>>>
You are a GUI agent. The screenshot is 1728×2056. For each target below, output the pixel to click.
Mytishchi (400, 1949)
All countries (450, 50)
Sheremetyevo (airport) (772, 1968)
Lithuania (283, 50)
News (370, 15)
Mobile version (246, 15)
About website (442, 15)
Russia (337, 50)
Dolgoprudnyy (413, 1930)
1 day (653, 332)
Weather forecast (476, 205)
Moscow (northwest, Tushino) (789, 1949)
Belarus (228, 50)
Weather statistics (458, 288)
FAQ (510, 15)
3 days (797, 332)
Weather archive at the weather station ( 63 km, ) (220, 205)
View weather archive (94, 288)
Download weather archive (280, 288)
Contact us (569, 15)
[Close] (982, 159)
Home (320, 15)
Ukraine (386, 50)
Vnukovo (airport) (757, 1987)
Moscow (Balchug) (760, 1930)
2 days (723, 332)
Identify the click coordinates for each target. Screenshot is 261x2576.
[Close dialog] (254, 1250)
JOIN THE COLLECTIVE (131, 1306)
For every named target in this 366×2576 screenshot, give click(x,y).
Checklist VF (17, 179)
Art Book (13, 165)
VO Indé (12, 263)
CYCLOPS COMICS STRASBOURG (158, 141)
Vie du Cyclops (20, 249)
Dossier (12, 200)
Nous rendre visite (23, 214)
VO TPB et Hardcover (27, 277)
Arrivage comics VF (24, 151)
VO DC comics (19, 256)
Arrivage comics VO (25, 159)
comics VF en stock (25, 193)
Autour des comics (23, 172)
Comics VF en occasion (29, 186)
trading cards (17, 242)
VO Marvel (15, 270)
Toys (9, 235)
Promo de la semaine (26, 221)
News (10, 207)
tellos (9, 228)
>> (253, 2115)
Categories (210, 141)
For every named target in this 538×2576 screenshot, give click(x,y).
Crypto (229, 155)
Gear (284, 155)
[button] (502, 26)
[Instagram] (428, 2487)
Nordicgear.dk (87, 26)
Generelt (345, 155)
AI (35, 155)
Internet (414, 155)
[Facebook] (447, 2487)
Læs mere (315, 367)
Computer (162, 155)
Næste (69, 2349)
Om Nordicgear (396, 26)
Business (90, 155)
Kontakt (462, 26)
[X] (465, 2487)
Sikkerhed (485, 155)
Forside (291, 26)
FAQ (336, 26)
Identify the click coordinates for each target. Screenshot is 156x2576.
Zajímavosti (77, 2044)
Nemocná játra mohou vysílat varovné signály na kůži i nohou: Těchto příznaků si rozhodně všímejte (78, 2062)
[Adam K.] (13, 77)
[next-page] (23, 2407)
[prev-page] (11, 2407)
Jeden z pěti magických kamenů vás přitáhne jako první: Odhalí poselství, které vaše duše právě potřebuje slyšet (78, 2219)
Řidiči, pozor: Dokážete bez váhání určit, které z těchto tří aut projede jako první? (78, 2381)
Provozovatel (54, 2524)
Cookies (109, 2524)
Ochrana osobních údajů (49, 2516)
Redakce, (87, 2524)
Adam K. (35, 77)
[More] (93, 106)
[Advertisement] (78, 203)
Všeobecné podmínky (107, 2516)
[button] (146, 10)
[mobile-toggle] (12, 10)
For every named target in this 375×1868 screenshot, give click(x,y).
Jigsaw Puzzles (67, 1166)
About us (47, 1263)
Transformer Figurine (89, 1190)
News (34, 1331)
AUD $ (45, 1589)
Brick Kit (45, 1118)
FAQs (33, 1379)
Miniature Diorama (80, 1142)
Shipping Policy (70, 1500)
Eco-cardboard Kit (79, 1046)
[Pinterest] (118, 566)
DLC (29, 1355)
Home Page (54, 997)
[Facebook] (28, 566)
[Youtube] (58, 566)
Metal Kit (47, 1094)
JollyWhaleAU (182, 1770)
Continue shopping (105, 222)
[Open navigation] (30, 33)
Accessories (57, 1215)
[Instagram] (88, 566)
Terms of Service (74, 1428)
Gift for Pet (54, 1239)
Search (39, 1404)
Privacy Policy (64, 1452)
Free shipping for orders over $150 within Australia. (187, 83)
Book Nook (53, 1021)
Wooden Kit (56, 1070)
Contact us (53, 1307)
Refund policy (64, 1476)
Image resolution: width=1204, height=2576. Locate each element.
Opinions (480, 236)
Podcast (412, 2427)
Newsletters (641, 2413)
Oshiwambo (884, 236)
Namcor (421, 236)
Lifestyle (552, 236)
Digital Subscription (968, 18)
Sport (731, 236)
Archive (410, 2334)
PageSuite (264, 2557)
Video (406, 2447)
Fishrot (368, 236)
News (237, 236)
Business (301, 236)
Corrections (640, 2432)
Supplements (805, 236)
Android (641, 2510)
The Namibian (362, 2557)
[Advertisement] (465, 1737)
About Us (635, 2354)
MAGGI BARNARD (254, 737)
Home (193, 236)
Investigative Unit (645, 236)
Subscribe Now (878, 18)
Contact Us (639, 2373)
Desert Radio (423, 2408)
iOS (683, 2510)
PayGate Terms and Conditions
<<<
## Problem to solve:
When you reach the line that contains "2 days (723, 332)", stop; that line and every line before it, from the very first line of the data, should be restated word for word.

## Expected answer:
You are a GUI agent. The screenshot is 1728×2056. For each target below, output the pixel to click.
Mytishchi (400, 1949)
All countries (450, 50)
Sheremetyevo (airport) (772, 1968)
Lithuania (283, 50)
News (370, 15)
Mobile version (246, 15)
About website (442, 15)
Russia (337, 50)
Dolgoprudnyy (413, 1930)
1 day (653, 332)
Weather forecast (476, 205)
Moscow (northwest, Tushino) (789, 1949)
Belarus (228, 50)
Weather statistics (458, 288)
FAQ (510, 15)
3 days (797, 332)
Weather archive at the weather station ( 63 km, ) (220, 205)
View weather archive (94, 288)
Download weather archive (280, 288)
Contact us (569, 15)
[Close] (982, 159)
Home (320, 15)
Ukraine (386, 50)
Vnukovo (airport) (757, 1987)
Moscow (Balchug) (760, 1930)
2 days (723, 332)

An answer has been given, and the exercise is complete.